> [Aim of the exercise] What you return must be every line below that includes the word "pixels".

> [Records to process]
= Beginning of Section =
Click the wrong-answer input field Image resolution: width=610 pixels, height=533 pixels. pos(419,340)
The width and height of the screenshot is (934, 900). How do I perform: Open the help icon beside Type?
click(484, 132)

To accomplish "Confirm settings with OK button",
= End of Section =
= Beginning of Section =
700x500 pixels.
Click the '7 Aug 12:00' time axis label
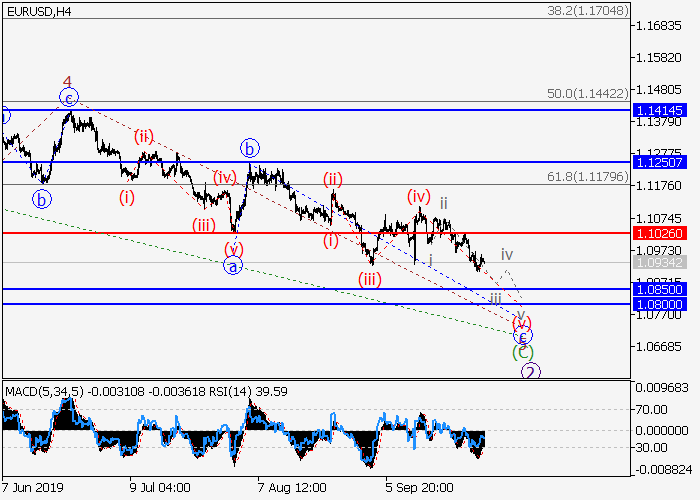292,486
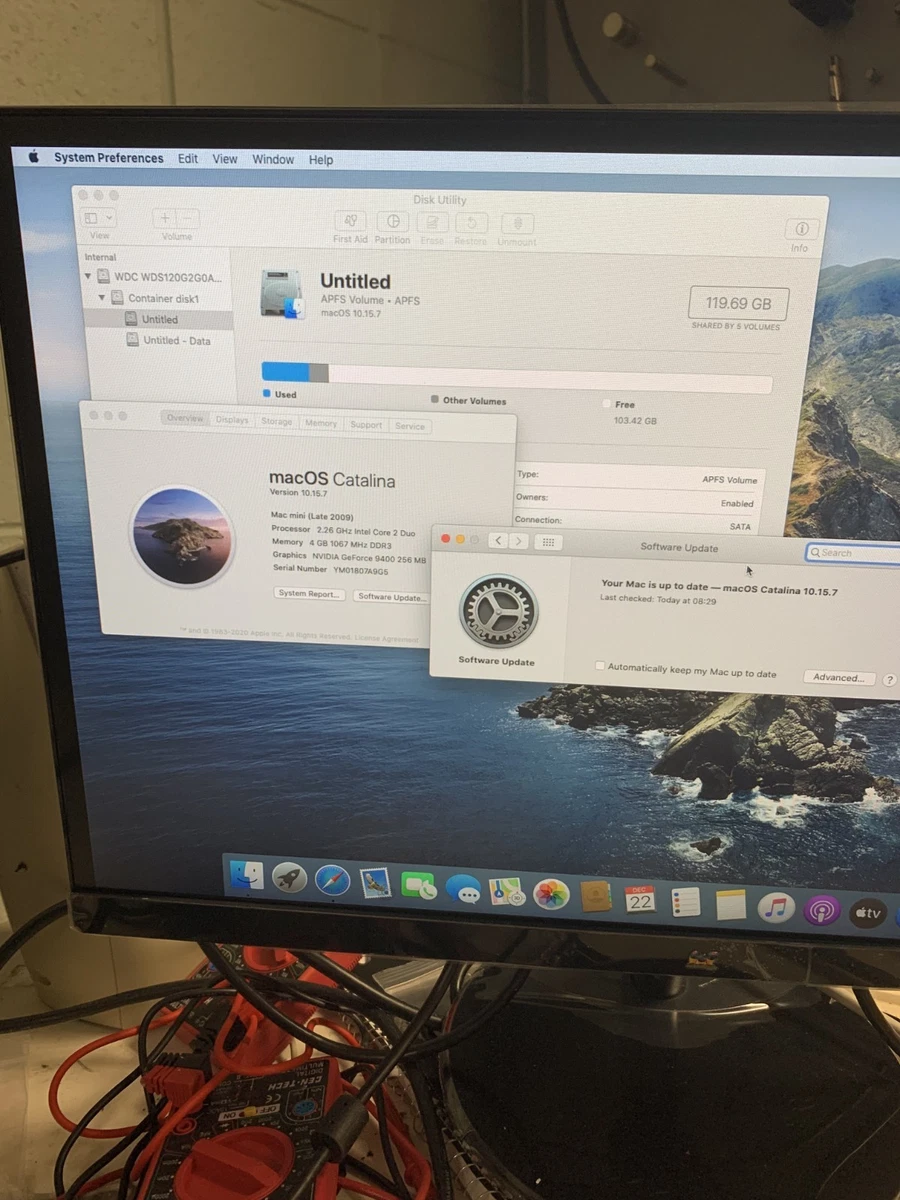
= End of Section =
> [Result of the task]
Click the wrong-answer input field Image resolution: width=610 pixels, height=533 pixels. pos(419,340)
700x500 pixels.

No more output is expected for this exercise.